──────── EXERCISE INPUTS
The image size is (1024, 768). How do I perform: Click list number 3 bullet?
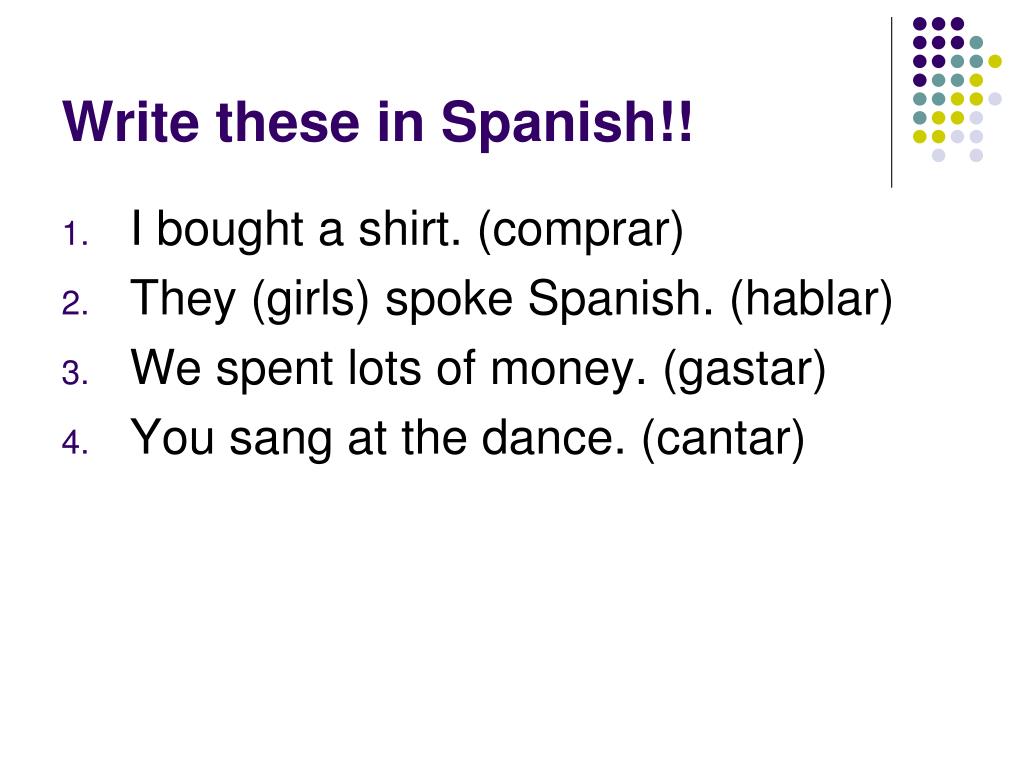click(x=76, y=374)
────────────────
──────── EXERCISE INPUTS
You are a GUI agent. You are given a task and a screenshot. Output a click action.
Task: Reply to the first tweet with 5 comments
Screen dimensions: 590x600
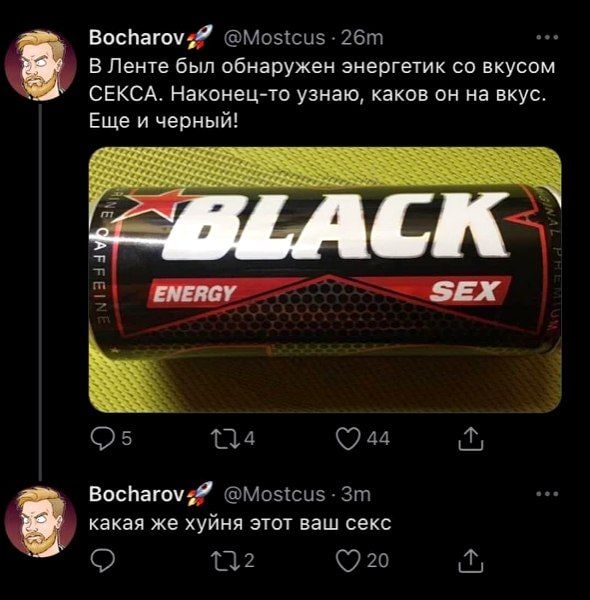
────────────────
──────── EXERCISE INPUTS
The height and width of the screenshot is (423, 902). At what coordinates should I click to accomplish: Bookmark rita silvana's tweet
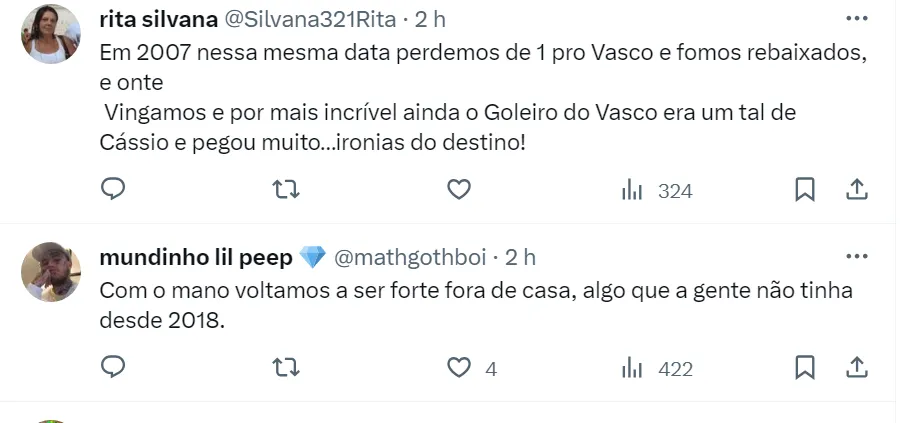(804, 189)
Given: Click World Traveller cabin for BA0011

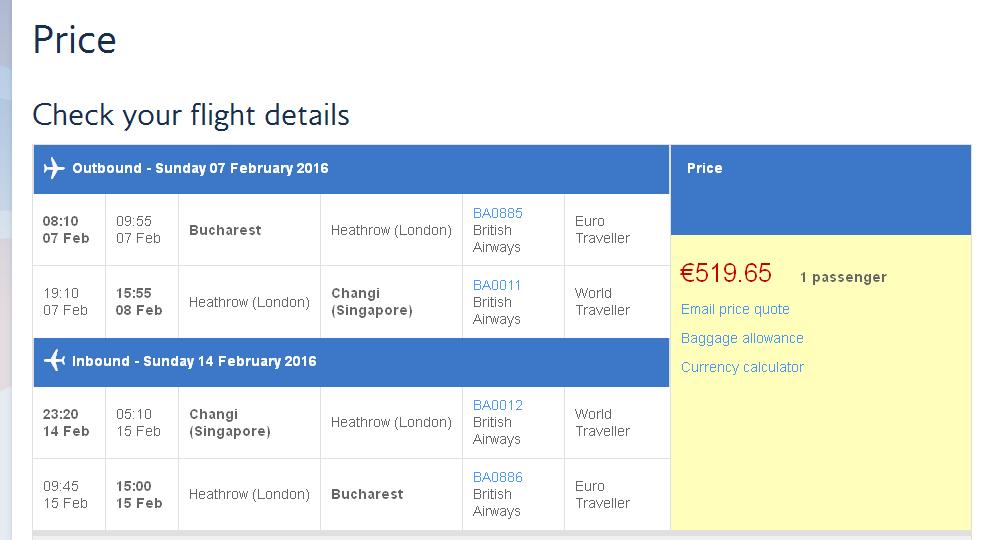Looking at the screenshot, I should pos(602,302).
────────────────
TASK TO COMPLETE: Of the entries above, repeat exactly the lines from the line with "You are a GUI" through the line with "Screen dimensions: 590x600", both of them included.

PROBLEM SOLUTION:
You are a GUI agent. You are given a task and a screenshot. Output a click action.
Task: Reply to the first tweet with 5 comments
Screen dimensions: 590x600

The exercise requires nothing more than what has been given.